The J. P. Getty Museum, California owns an almost identical pair of oil lamps, which are dated to circa 1785 and attributed to the renowned fondeur-ciseleur Pierre-Philippe Thomire (1751-1843) after the model by Simon-Louis Boizot (1743-1809). Like the present pair they were made purely as decorative objects and were not intended to be functional, although models of a similar design were in fact adapted to act as candle holders (as illustrated in Ottomeyer, op. cit. p. 294, pl. 4.17.1). The two classical figures, representing allegories of study or learning and that of philosophy, were originally modelled by the sculptor Boizot in 1780. He sold the models to the Sèvres Porcelain Manufactory, who produced them in white biscuit up until 1786. Boizot had been appointed artistic director of sculpture at Sèvres in 1773 and during his career there oversaw the design of more than 150 of his models reproduced in unglazed porcelain, including official portrait busts of Louis XVI and his wife Marie-Antoinette. Like Boizot, Thomire also worked at Sèvres, firstly as an assistant to its artistic director Jean-Claude Duplessis in making the factory’s mounts. Following the latter’s death in 1783, Thomire took over Duplessis’s job and in this capacity supplied all the gilt bronze mounts for the factory’s porcelain. As the Getty cataloguing notes, it was probably because of his close working relationship with Boizot, that Thomire was able to obtain Boizot’s model for the two figures.

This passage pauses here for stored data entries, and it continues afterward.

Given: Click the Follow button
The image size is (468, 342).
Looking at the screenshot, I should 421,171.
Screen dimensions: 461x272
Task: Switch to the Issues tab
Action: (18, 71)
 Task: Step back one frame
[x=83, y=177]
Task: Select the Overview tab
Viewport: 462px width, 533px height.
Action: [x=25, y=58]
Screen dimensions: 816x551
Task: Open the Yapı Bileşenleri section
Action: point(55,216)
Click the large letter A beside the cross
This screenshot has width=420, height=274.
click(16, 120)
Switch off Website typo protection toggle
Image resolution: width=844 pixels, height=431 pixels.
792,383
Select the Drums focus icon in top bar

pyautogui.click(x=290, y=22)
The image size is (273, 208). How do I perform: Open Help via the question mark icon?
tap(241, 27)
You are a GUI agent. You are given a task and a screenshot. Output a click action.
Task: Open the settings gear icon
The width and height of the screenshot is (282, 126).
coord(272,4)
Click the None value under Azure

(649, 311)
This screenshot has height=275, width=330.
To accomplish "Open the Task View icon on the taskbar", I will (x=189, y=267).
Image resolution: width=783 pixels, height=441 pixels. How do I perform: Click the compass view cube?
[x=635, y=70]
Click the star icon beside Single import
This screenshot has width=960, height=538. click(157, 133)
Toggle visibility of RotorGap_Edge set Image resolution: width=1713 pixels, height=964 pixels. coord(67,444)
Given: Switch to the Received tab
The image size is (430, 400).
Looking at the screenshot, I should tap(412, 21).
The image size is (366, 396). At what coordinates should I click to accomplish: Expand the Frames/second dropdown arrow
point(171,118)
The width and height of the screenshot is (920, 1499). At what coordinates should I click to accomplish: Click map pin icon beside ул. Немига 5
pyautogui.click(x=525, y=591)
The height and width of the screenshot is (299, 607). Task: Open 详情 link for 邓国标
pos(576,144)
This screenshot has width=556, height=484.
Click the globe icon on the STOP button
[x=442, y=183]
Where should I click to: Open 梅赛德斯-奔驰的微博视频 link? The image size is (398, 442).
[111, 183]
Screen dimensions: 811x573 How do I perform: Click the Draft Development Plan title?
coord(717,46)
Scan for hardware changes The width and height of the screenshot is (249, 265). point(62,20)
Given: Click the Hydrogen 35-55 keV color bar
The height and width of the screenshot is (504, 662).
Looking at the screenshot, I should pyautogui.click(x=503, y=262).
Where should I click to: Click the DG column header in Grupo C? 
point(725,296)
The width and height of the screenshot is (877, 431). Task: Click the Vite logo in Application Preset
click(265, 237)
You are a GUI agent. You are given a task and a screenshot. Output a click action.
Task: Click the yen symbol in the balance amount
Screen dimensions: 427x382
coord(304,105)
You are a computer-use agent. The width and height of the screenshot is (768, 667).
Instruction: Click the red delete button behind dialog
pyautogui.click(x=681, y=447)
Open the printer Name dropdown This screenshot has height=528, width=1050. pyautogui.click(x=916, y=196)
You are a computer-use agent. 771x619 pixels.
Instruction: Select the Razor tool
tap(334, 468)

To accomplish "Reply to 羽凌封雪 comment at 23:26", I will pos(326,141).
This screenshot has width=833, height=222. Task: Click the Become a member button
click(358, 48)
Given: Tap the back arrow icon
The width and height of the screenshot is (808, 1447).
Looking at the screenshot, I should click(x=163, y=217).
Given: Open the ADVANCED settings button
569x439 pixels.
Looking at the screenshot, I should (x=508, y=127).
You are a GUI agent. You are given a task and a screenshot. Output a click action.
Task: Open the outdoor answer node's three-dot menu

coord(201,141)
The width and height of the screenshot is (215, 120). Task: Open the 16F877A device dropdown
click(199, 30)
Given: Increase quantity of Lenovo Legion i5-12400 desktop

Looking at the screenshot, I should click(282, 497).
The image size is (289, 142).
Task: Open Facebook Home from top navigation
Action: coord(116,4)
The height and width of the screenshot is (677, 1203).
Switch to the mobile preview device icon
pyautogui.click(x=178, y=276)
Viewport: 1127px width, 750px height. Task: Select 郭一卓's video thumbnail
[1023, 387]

The figures of L’Étude and La Philosophie, which became very fashionable, also appeared on a series of clock cases by François Rémond (1747-1812). Rémond’s watercolour design of 1785 shows the two figures seated either side of the clock drum, which in turn is surmounted by an eagle (Ottomeyer and Pröschel, p. 295, pl. 4.17.5). Rémond’s design arose from a commission by the marchand-mercier Dominique Daguerre, who in 1788 supplied two clocks of that model to Louis XVI at Saint-Cloud. Other clocks of the same design can be seen in the British Royal Collection and the Hermitage at St. Petersburg.